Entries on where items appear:
○ ○ ○ ○ ○
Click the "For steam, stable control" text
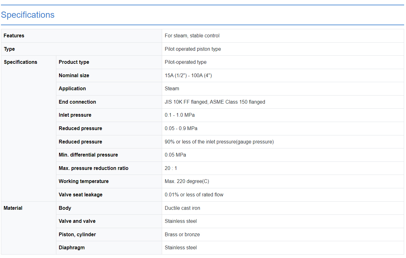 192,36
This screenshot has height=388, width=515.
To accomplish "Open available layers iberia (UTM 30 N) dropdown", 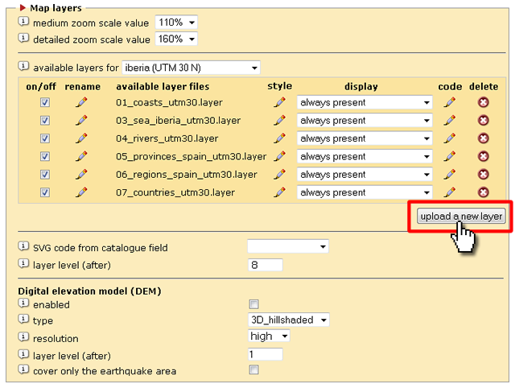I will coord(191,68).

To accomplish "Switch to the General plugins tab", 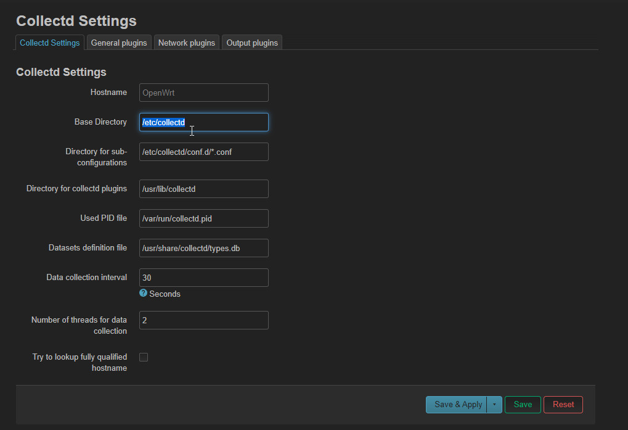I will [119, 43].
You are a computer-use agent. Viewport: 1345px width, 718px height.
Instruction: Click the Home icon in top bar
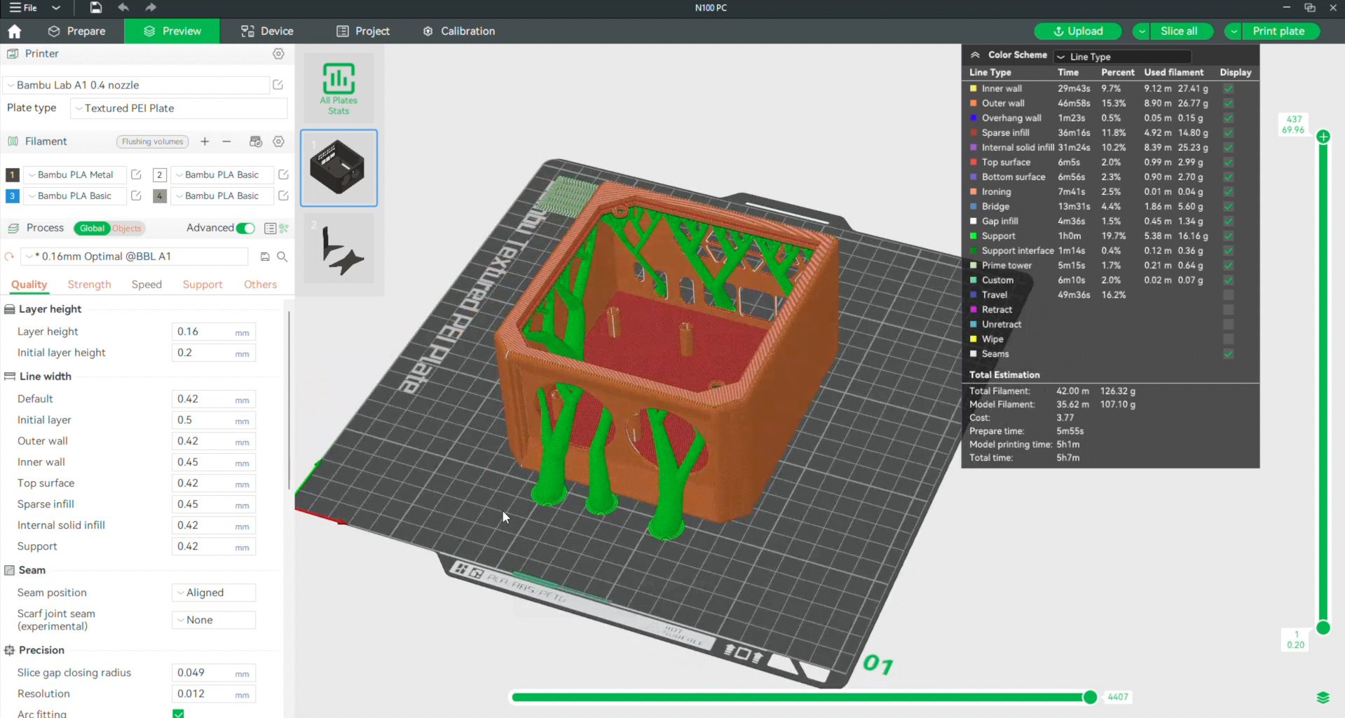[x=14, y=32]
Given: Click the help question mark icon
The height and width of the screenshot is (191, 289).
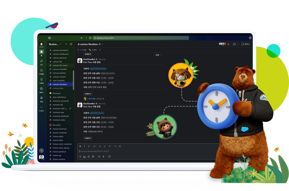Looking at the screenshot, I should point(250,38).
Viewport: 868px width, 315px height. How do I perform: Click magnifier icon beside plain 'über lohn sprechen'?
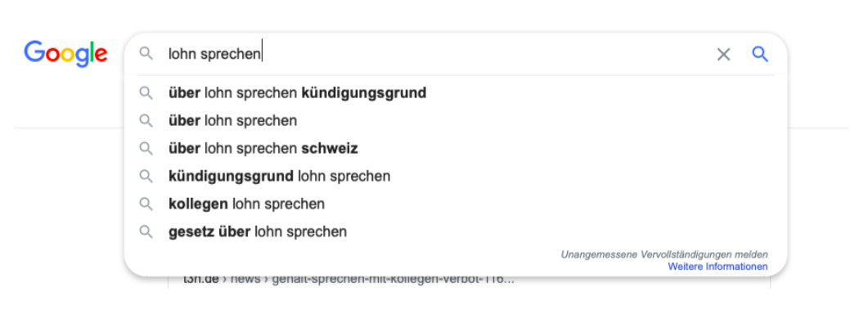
○ ○ ○ ○ ○
» GIVEN TASK
Arrange the lines from the one containing "You are a computer-use" through the end of the rows as a Markdown table with the columns No. and Line. Omit blank lines, and leave the pictures out of the answer.

» ANSWER TO THE EXERCISE
| No. | Line |
|---|---|
| 1 | You are a computer-use agent. Viewport: 1345px width, 718px height. |
| 2 | Instruction: Click the Home icon in top bar |
| 3 | [x=14, y=32] |
| 4 | Given: Click the help question mark icon |
| 5 | The height and width of the screenshot is (191, 289). |
| 6 | Looking at the screenshot, I should point(250,38). |
| 7 | Viewport: 868px width, 315px height. How do I perform: Click magnifier icon beside plain 'über lohn sprechen'? |